Histopathological assessment

Diverse pathogenesis and progression stages of IPL determine the different histopathological manifestations. In a retrospective study [35], histopathology of 37 implants revealed the intrastromal inflammatory cell infiltration, predominantly lymphocytes and plasma cells, of which 26 implants had indications of infection.

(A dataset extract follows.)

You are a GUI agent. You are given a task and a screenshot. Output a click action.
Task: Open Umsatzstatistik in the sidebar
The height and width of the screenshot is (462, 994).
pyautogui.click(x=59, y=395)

In case reports, infected granulomatous tissue was associated with generalized chronic and acute cells as well as the presence of neutrophils [13, 14, 20]. A great number of inflammatory cells, lymphocyte infiltration and necrotic tissue were observed in abscess [16, 24]. The squamous epithelium may be explored in cystic lesions, partly infiltrated by dense lymphocytes and macrophages, and partly absent from the intraepithelial lining [8, 12, 21, 23]. A case of foreign body was observed by histopathological examination with well-defined starching granules from rubber gloves [22]. Two IPL cases had undesirable bone healing and both, possessing abnormal bone formation and poor trabecular structure, were aseptic [13, 26].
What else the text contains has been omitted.